Jalem Getz, who founded Wantable in 2012 and continues to lead the startup as its president, says Facebook is the single biggest place where members of Wantable’s mostly young, female customer base first hear about the service.
“Facebook—and when I say Facebook, I’m casting a wider net to include Instagram—is the platform du jour right now,” Getz says. “It doesn’t matter if you’re Ford Motor Company, Stitch Fix, Wantable, or somebody selling sneakers. Anybody who is spending a lot on digital [marketing], Facebook probably captures the biggest slice of that.”
Getz estimates that more than 80 percent of the people who sign up for Wantable after hearing about the service on Facebook or Instagram engage with a paid advertisement or sponsored post, rather than so-called organic posts from other users in one’s network.
The startup uses a combination of human stylists and software algorithms to pick out garments and other items for customers based on their fashion preferences.
Getz concedes that “at the end of the day, we are a niche player in a very large category.” Nevertheless, he says, through a combination of Wantable’s proprietary technology, its stylists’ expertise, and widely used tools like online ad campaigns, the startup is seeking to woo users away from competing services such as Stitch Fix (NASDAQ: [[ticker:SFIX]]) and Trunk Club.
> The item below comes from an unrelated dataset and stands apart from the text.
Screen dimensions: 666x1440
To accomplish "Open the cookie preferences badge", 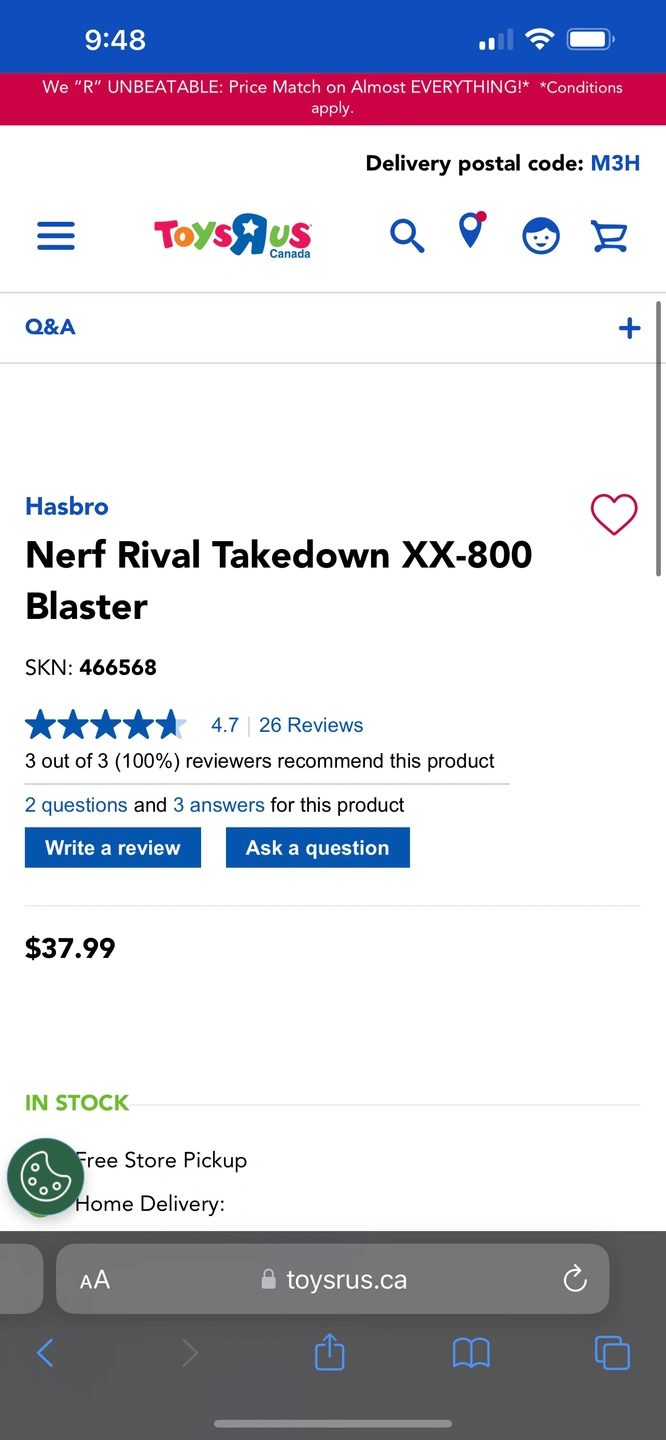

To support those efforts, Wantable has raised more than $6.5 million in outside investment. Its latest capital infusion was a $1.4 million round of equity funding that Wantable raised earlier this month. Participants in the funding round included the BrightStar Wisconsin Foundation and Northwestern Mutual’s Cream City Venture Capital fund, which the Milwaukee-based financial services giant launched last year to support local startups, Getz says.
Wantable will use the new money to fund its day-to-day operations, he says.
“We’re anticipating our growth will continue,” Getz says, adding that the company now has more than 110 employees, about 20 of whom work as personal stylists.
Over the years, Wantable has expanded its service in a bid to court new customers. It began shipping fitness apparel in 2014, and two years later started a new program for men, as well as one for women who wear plus sizes.
Some services, like New York-based Rent the Runway, ship customers clothes they can exchange for new ones when they want to sport a new look.
Getz says he loves rental services and has “a tremendous amount of respect” for the leaders of Rent the Runway, but he expects Wantable to stick with its model of sending people items that they purchase and keep (provided they fit and are to the customer’s liking—Wantable doesn’t charge for returned items, he says). Still, Getz says he has personally flirted with the rental concept in the past.
“When I’m sitting around with nothing to do, I often come up with ideas like that, which my team is rightfully very quick to shoot down,” he says. “We’re a retailer, not a rental service.”